Tsai realized that the plight of the stranded seafarers had major implications for global trade and the health and safety of marine workers. He shared his findings with some Fidelity fund managers and also the firm’s ESG team led by Jenn-Hui Tan, setting in motion a campaign to push portfolio companies to resolve the seafarer crisis.
Fidelity International, which oversees about $610 billion and is independent from Boston-based Fidelity Investments, wrote last year to more than 30 companies in the shipping and charter industries, asking them to address the problem. The firm was a lone voice among investors pressing the issue until it gathered a coalition of peers managing more than $2 trillion of assets that recently sent a letter to the UN, calling for action.
Fidelity wants seafarers to be officially designated as “key workers” and requested the “establishment of systematic processes to enable safe crew changes,” including the establishment of Covid-19 testing procedures that would allow for orderly crew changes and repatriation.
Tan, who’s overseen Fidelity’s stewardship and sustainable investing team since 2019, said the firm is seeking “a broader structural resolution,” which will involve government intervention and international coordination. Simultaneously, Fidelity will use its influence with individual ship owners and charterers to “affect crew changes on a more micro level,” he said.
Tsai declined to identify the shipping companies that clued him in to the crisis.

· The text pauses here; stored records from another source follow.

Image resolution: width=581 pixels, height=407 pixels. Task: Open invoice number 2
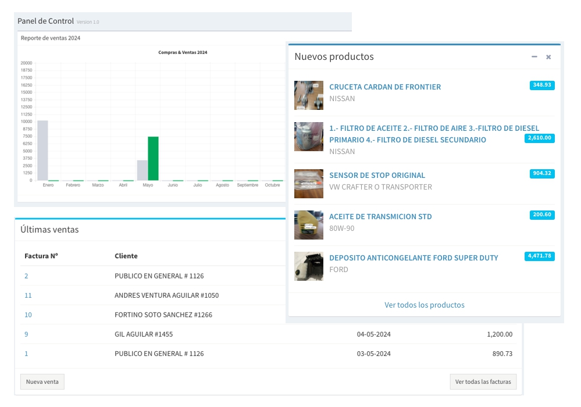tap(26, 276)
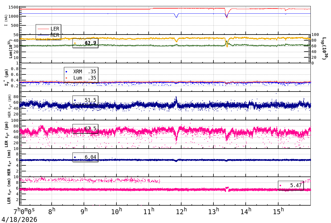
Task: Click the 6.04 legend value
Action: [90, 157]
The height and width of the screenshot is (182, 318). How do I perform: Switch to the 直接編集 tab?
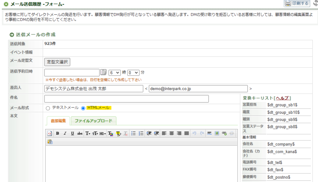click(58, 121)
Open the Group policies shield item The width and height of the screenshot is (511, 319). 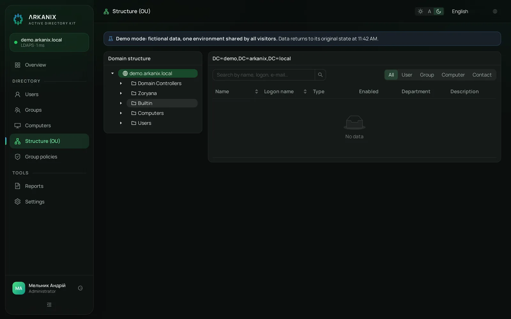pyautogui.click(x=49, y=157)
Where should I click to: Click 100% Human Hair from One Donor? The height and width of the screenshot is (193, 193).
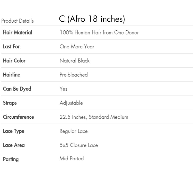99,32
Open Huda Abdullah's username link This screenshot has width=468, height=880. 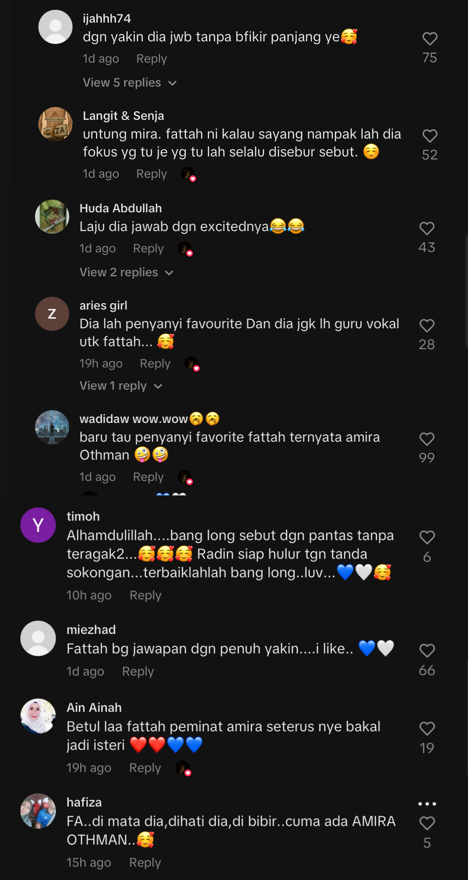coord(121,208)
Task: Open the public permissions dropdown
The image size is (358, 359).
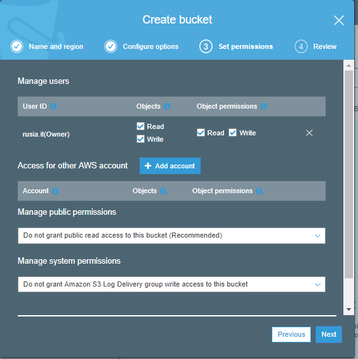Action: coord(171,236)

Fidelity has no plan to divest from firms that ignore the issue or refuse to help solve the crisis, preferring instead to actively engage with their portfolio companies across the shipping, cargo, airline and retail sectors, Tan said.
“It was important to us when we did our engagement, that we didn’t try to represent this as being an issue of fault for any one party within the value chain, partly because it’s not,” the 42-year-old Tan said. “If you think about it, it’s something that’s caused by a lot of people defending their legitimate interests. It’s caused because of everyone acting within the system that they have.”
Shipping is a highly fragmented industry under a patchwork of regulations that dilutes responsibility for the well-being of ship workers. For example, Tan said the port operators want to reduce the spread of Covid-19 to local communities, while charterers have contractual obligations and delivery dates to meet.That’s created a logistical nightmare for shipowners trying to get crew home or bring in replacements. Some ports require lengthy quarantines for incoming seafarers. Others block or restrict incoming vessels that have recently changed crew. Meanwhile, travel schedules and border restrictions keep changing.
The Maritime Labour Convention, which has been ratified by more than 80 countries and underpins everything from insurance policies to shipping contracts, sets minimum working conditions for seafarers. But an investigation by Bloomberg in September found multiple examples of labor violations and abuse, including instances where mariners hadn’t been paid in months or didn’t have current contracts.
Seafarers have become what the International Maritime Organization calls “collateral victims” of the Covid crisis. The IMO, which oversees global shipping, has requested that all parties prioritize crew changes for the health and safety of the workers and the industry.
While there’s widespread agreement that this is indeed a crisis and something should be done, there’s been little action. Fidelity’s diplomatic approach and unwillingness to label certain parties as bad actors opens the firm to a common criticism of investors who take social or political positions: that their talk outweighs their actions.
Still, Fidelity’s actions stands in contrast to other institutional investors, including BlackRock Inc., that have yet to publicly comment on the issue. Tan said he isn’t averse, in general, to “naming and shaming,” citing engagements related to deforestation and the palm oil business, where the firm has taken a more assertive stance. However, he insists such tactics would yield little in the seafarers’ crisis.
“What we’re trying to do is highlight a huge risk that could happen” such as a disastrous maritime accident, Tan said. “It’s already a humanitarian crisis. It should not turn into an ecological crisis, or an oceanic crisis.”